Fermenting flowers for fibres
In light of a rising trend to purchase locally-made, sustainable materials amid supply chain shortages and climate change a Southeast farmer and entrepreneur is changing the way people think about how their clothes get made and sharing her knowledge in the process.
Anna Hunter says using natural dyes is her contribution to making the textile industry a more sustainable business.
“I started dyeing wool out of necessity then fell in love with the process,” Hunter said.
Hunter runs Long Way Homestead, a sheep farm and wool processing mill in Ste Genevieve and the only operational mill in Manitoba.
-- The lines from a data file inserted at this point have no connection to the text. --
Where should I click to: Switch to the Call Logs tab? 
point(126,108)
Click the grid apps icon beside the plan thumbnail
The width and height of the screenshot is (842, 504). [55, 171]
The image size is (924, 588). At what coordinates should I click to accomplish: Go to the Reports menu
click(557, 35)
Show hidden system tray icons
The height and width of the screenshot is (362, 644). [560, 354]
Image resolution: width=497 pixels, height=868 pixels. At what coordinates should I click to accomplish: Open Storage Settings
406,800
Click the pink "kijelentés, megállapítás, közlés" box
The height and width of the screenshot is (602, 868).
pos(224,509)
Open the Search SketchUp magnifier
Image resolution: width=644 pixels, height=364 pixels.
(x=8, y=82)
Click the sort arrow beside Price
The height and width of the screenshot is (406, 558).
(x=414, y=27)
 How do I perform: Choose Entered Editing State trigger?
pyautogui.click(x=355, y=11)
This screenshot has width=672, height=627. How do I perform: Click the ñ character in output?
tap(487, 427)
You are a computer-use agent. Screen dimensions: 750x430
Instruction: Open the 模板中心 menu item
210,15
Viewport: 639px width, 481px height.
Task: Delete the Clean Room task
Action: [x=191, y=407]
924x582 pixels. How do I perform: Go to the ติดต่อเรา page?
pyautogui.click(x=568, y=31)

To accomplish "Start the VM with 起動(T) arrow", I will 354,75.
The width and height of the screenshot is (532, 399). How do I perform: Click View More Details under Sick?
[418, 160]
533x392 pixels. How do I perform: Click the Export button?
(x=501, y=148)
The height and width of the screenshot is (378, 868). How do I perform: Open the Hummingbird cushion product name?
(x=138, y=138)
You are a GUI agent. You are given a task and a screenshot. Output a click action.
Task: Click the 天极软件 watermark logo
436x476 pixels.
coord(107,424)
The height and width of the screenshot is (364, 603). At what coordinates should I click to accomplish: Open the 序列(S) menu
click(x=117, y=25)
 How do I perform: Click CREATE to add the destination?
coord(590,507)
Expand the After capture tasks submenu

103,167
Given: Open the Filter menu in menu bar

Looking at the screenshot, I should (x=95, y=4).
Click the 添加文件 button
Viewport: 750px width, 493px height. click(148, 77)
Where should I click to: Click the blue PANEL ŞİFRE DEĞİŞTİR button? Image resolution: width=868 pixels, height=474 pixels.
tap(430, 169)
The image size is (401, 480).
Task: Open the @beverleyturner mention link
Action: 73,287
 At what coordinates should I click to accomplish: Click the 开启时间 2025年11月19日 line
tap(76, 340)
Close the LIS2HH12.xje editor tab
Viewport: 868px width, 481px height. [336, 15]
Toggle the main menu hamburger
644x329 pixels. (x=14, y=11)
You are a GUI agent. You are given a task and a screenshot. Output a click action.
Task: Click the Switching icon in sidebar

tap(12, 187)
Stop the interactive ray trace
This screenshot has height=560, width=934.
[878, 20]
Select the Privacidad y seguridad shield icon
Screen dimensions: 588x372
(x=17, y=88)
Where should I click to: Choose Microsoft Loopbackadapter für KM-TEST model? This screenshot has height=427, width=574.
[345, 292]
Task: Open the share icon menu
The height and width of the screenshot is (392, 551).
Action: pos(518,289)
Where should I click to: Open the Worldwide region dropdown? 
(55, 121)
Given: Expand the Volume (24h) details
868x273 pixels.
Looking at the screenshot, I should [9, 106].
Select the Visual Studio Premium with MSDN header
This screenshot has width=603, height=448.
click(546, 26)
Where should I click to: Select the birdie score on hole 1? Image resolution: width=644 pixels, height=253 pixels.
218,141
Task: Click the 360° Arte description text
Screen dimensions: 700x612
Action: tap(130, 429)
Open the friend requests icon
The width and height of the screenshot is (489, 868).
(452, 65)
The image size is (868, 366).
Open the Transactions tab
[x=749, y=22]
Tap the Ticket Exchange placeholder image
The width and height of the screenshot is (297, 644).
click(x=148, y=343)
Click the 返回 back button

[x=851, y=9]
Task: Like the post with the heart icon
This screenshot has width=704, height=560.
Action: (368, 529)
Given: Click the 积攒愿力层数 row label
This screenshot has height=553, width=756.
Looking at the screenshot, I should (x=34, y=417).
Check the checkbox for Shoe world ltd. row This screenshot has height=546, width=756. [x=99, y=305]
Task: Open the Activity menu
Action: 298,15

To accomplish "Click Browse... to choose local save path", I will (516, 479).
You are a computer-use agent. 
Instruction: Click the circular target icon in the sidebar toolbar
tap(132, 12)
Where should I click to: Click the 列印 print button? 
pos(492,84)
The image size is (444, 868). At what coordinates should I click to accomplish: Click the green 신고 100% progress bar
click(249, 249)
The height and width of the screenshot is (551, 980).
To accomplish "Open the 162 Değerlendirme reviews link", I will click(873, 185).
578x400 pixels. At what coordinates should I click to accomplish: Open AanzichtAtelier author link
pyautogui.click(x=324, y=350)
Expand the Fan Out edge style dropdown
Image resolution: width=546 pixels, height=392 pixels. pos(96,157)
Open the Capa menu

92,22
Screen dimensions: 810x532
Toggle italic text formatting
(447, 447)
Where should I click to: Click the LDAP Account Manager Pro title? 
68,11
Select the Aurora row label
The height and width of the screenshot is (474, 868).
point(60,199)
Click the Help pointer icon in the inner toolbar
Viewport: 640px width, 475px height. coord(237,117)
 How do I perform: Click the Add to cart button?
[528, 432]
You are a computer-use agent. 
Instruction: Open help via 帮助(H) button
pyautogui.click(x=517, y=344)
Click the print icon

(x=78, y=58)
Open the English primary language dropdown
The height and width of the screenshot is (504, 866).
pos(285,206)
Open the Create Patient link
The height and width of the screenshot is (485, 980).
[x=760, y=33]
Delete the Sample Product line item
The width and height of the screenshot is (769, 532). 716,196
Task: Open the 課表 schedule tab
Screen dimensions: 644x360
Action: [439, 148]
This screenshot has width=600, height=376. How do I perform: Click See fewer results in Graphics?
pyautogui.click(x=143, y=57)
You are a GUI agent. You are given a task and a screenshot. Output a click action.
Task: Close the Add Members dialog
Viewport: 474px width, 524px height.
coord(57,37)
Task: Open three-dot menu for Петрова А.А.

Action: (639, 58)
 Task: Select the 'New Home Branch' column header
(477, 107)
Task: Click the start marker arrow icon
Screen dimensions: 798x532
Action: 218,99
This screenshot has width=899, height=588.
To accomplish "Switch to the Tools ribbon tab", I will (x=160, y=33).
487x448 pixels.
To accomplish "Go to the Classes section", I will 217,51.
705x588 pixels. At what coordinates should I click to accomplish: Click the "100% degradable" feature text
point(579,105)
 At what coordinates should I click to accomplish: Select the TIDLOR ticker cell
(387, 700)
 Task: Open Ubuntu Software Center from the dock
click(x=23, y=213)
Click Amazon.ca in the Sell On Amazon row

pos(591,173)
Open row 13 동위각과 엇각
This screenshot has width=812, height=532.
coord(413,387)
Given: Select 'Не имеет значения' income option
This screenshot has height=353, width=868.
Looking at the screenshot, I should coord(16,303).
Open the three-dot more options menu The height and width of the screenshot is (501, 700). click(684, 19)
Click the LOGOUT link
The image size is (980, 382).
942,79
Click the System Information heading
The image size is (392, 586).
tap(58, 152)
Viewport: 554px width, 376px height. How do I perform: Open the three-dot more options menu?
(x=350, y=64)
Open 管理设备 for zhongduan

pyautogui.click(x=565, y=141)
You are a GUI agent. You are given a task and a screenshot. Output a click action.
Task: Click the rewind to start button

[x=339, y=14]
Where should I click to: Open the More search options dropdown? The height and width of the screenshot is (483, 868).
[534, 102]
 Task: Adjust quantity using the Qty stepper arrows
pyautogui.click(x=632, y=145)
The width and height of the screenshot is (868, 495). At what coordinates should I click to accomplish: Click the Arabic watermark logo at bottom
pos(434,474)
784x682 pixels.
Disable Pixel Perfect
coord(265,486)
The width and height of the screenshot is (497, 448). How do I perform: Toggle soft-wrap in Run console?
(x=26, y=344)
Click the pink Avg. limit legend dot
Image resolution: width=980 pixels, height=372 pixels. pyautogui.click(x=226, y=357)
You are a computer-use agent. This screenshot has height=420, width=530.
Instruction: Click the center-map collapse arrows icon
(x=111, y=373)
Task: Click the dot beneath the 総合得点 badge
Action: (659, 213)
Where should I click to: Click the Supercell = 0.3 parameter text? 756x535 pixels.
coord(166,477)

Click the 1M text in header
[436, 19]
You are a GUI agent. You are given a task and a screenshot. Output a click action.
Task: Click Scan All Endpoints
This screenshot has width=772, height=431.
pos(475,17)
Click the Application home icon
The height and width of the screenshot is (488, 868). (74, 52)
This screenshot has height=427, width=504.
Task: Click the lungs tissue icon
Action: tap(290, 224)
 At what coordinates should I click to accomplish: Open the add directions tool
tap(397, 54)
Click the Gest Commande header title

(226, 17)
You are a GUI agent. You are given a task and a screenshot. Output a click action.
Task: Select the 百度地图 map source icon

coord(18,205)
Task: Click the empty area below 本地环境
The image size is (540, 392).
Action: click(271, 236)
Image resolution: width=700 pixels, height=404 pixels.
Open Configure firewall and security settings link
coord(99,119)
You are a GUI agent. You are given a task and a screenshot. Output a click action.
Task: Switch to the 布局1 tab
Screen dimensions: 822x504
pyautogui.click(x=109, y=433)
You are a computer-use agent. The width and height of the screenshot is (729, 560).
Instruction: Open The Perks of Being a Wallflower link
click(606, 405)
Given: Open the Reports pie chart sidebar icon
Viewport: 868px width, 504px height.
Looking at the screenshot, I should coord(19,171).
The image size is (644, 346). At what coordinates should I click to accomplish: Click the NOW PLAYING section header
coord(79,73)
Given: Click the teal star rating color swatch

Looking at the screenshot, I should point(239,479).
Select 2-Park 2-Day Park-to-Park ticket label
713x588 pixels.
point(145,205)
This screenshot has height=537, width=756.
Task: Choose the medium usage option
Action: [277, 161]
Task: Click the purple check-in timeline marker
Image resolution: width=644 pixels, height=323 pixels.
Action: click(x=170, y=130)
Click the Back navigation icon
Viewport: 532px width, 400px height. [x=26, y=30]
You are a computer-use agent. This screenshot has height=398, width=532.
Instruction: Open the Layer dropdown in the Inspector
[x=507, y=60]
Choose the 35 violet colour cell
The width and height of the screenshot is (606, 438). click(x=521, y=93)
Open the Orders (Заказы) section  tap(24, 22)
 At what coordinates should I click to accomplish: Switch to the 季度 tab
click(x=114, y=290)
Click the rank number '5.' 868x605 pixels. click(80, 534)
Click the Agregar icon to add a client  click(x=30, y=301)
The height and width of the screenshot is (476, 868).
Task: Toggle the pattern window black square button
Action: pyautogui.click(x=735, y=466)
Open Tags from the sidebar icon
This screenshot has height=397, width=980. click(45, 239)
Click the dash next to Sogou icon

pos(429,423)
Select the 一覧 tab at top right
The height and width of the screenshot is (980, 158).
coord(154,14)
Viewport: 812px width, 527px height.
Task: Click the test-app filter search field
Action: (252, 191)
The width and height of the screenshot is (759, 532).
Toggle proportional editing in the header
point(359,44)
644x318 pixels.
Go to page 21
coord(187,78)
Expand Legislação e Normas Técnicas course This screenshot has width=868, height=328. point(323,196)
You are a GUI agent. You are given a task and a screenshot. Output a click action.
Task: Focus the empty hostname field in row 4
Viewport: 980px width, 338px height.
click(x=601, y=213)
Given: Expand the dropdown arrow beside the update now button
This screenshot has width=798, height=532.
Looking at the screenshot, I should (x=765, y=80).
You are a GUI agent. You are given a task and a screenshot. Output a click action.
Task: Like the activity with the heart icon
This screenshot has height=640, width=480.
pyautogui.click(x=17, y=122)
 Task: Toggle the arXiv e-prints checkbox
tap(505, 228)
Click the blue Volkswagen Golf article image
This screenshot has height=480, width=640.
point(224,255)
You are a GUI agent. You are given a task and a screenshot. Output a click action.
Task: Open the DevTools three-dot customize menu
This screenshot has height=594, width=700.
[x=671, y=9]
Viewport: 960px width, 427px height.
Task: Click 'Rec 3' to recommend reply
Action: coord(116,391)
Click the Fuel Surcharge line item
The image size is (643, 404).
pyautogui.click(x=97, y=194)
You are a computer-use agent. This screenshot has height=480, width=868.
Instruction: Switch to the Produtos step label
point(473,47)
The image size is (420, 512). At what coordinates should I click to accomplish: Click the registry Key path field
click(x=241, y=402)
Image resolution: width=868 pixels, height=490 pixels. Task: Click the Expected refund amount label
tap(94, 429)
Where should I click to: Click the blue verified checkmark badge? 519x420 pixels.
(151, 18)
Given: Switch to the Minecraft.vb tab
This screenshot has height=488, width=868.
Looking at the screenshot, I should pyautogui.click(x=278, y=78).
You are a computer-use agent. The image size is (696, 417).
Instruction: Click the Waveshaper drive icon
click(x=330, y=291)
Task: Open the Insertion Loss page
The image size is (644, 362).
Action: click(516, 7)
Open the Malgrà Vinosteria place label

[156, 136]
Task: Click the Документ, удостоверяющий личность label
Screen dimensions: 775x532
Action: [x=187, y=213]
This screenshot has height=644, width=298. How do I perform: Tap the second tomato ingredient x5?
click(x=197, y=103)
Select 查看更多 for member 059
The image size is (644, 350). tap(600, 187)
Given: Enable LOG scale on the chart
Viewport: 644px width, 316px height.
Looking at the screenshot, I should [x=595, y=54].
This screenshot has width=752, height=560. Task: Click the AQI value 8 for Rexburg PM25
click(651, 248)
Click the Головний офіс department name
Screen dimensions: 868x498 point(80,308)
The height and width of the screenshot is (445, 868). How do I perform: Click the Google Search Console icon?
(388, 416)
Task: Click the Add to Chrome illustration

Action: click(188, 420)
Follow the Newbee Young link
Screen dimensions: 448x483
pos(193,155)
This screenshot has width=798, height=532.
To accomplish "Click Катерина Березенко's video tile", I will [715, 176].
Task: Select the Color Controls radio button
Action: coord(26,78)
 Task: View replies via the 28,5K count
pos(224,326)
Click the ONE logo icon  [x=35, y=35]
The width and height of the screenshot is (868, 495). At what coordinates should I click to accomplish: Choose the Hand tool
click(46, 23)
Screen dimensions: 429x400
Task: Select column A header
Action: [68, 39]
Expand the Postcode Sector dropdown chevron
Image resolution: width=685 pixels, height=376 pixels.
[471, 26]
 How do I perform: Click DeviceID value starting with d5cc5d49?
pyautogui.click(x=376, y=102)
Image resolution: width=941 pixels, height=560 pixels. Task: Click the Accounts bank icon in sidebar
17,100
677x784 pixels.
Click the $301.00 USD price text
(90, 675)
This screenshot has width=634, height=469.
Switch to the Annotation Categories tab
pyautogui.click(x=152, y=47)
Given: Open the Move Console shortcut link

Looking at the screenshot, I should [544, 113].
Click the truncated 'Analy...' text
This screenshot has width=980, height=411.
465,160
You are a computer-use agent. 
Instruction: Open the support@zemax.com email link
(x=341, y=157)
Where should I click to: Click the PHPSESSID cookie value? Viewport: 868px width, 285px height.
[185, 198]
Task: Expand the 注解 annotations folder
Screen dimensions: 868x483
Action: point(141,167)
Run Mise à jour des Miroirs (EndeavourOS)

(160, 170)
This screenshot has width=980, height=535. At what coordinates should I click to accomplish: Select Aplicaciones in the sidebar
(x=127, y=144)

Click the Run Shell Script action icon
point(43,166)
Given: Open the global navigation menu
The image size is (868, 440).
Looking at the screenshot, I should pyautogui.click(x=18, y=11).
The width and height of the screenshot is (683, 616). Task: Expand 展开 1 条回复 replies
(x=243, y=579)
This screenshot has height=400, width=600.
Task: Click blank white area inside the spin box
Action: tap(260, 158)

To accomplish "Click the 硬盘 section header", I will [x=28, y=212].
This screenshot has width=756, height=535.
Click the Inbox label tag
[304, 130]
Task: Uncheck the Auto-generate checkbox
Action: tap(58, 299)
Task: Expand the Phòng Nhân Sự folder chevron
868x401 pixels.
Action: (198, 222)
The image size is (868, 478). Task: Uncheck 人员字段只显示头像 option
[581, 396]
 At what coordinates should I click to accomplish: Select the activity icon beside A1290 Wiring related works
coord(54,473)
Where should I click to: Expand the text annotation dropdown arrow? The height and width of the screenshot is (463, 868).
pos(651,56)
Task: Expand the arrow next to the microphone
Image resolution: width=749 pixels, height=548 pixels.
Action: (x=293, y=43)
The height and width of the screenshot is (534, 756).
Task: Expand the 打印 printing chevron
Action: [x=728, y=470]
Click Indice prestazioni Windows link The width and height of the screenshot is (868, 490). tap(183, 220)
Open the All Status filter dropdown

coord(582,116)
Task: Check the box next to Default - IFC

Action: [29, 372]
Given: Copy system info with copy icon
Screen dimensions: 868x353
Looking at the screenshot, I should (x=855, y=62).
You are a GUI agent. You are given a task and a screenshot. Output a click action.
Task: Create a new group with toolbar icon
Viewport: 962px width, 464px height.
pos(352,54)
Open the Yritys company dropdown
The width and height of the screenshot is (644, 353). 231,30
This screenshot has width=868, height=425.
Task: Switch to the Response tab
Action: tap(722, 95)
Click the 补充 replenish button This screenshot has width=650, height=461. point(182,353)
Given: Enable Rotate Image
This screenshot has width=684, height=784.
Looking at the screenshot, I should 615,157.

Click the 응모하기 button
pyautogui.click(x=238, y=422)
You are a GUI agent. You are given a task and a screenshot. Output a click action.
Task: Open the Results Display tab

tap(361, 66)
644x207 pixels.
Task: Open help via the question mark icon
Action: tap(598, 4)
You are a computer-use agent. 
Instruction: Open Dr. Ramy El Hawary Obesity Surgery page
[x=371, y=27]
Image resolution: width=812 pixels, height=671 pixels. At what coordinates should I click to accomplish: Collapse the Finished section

Once a wool store owner in B.C., Hunter learned about natural dyes to diversify her stock which consisted of mostly white wool. Upon moving to the prairies to take wool-making into her own hands she brought her knowledge with her.
Her specialty and a process she’s come to teach others through workshops is harvesting and processing Japanese Indigo plants.
The leafy green plants are unassuming, growing in bushes reminiscent of potato plants during the summer months. However, once fermented and dried the pigment produced is a brilliant blue used for dying wool and fabric.
The process is long but the final product is worth the wait, Hunter said.
“It’s kind of magical,” she said.
Between soaking and fermenting the leaves, transferring the water to a vat and mixing substances to allow the pigment to separate from the water, then decanting the mixture — the process can take up to a week after harvest.
It may seem simple on paper but Hunter said the process is a little bit of science and a lot of intuition.
“It’s almost best to learn it by someone telling you or showing you,” she said.
Unlike other plants used for natural dyes Japanese Indigo doesn’t grow to be the colour it is used for. Hunter grows 80 percent of the plants she uses to dye her wool across her acreage while the rest are foraged from plants around her.
The finished product is about as natural as it can get.
“You could literally throw it on your compost pile and all those nutrients will go back into the land base,” she said.
“That isn’t the same with synthetics.”
Plants used to create natural dyes also produce natural colours not needed with synthetic dyes, Hunter said; Marigolds yield warm yellow to green tones; Black Knight Scabiosas produce teal; onion skins can even be used to create gold colours.
Hunter is now sharing her wealth of knowledge through workshops hosted on her property.
While she primarily teaches textile enthusiasts the lengthy process of harvesting and processing Japanese Indigo she lends her knowledge of sustainability within the industry as well.
Hunter said using natural, sustainable processes is a core value of Long Way Homestead. In light of climate change concerns across the globe Hunter said the need for local options will grow.
An infographic released by the European Parliament, a legislative body of the European Union, estimate the textile industry is responsible for 20 percent of global water pollution. Fast fashion — the term for the constant provision of new clothing styles sold at low prices — has led to a stark increase in the quantity of clothes produced and tossed, many of which end up in landfills.
Hunter said the first step towards sustainability is rethinking how to access necessities.
“It will be more and more critical we actually have access to the things that we need to feed and clothe ourselves within our different regions,” she said.